It is further common cause that house number 94 Glassco Avenue North, East side of Glassco, Hamilton, Canada (hereinafter referred to as the Canada property) was acquired by the plaintiff through a mortgage loan in 2008. She acquired it for the price of one hundred and sixty four thousand and nine hundred (164 900-00) Canadian dollars. The loan is repayable over a period of 40 years. The property is in the plaintiff’s name.

The plaintiff testified that the Mkoba property and the Canada property should not be considered as matrimonial property as she purchased these properties on her own and without the defendant’s contribution. The Mkoba property was purchased in 1981 before the parties were customarily married. The plaintiff now asserted that the money the defendant paid in 1981 was not for bride price, as she had earlier on stated, but was a token of appeasement to notify the plaintiff’s parents that he was responsible for the plaintiff’s pregnancy and she was with him. The customary law marriage only took place in 1983 when the defendant paid the bride price in part.

The defendant, on the other hand, contended that he facilitated the allocation of the Mkoba property to the plaintiff by writing a letter to Gweru Council which letter influenced the Council to allocate the property to the plaintiff. At that stage the two of them were lovers only and not yet married. In this way he contributed to the acquisition of this property.

It is in this scenario that the plaintiff insisted that the property should not be considered in the distribution of matrimonial property as she acquired it before the two were married.

As regards the Bulawayo property, whilst both parties agreed that it was purchased in 1984 they were not agreed as to whose money was used to pay the purchase price.

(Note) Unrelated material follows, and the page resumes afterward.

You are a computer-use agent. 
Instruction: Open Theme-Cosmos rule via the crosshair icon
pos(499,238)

The plaintiff’s evidence was to the effect that she contributed both directly and indirectly towards the purchase of this property and so it should be shared equally.

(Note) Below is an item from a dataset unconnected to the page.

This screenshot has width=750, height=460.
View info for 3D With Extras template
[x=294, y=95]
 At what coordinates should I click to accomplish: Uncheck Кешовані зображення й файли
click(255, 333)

The defendant on the other hand contended that the plaintiff did not make any direct contribution as he is the one whose money paid for the property. He gave the plaintiff the money for the deposit as he was tied up at work and did not want to miss the opportunity of buying the house. After the payment of the deposit, he thereafter would send money for instalments through the registered mail. When challenges arose, as the seller later on was no longer collecting the posted money, he resorted to paying through his legal practitioners. Some receipts of payments made through the lawyers were produced. These were however inconclusively contested as to whether they pertained to the purchase price or rates. It was in that respect that the defendant contended that he be awarded the Bulawayo property whilst the plaintiff is awarded the Mkoba and Canada properties.

It was clear that the Mkoba and Bulawayo properties were acquired when the parties were in an adulterous relationship.

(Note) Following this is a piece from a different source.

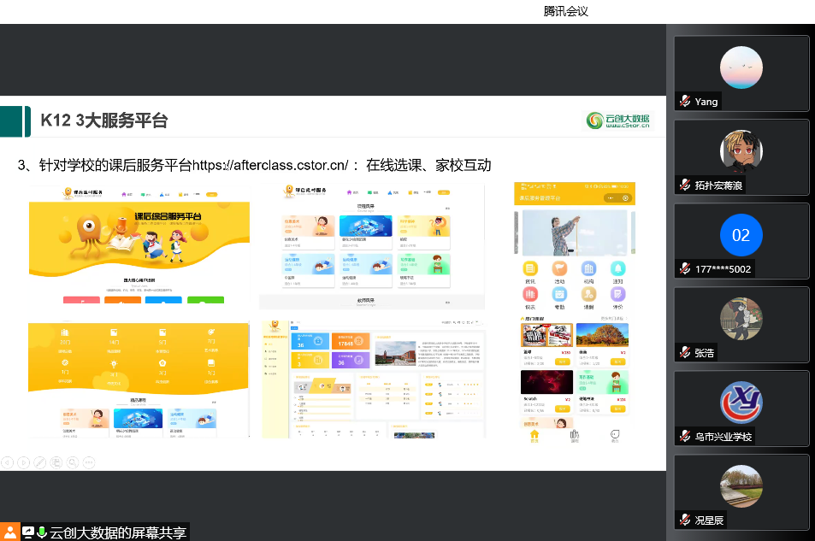Toggle muted mic for 张浩

point(685,352)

The Canada property is the only property acquired during the subsistence of the valid marriage. It was acquired by plaintiff through a mortgage loan and that she is still servicing that loan. The Mortgage loan facility letter tendered into evidence confirmed that the loan repayment period is 40 years from 2008. In essence this property was acquired after separation and is still with liabilities.

On the issue of whether or not all or any of the properties have to be considered, it is pertinent to note that the Gweru and Bulawayo properties were acquired when the parties were in an illicit affair. The purported customary law marriage was a nullity as the defendant was married to his first wife in terms of the Marriage Act. The parties, nevertheless, brought these properties into their marriage at the time the marriage was solemnized in terms of the Marriage Act in 1997.

Section 7(1) of the Matrimonial Causes, [Chapter 5:13] empowers an appropriate court to apportion or distribute assets of the spouses at the time of dissolution of a marriage. It also empowers court to transfer any asset from one spouse to the other.

It is pertinent to note that the term used is ‘assets of the spouses’ and not matrimonial property. This thus applies to assets owned by either or both spouses as at the time of the dissolution of the marriage.

In Gonye v Gonye 2009 (S) ZLR 232 (S) MALABA JA in reference to this subsection held that such assets include all assets purchased whether before or during the marriage and includes property acquired after separation.

The use of the term matrimonial property tends to give the impression that only assets acquired during the subsistence of the marriage when parties are still living together should be considered. This is clearly wrong. All the assets owned by either of the spouses or jointly owned by the spouses at the time of the dissolution of the marriage must be put on the table for consideration.

In casu, there is no denying that all the three properties have to be considered. The circumstances of how the assets were acquired and in whose name they are registered will be part of the factors to consider in the exercise of courts discretion in the apportionment and distribution of the assets.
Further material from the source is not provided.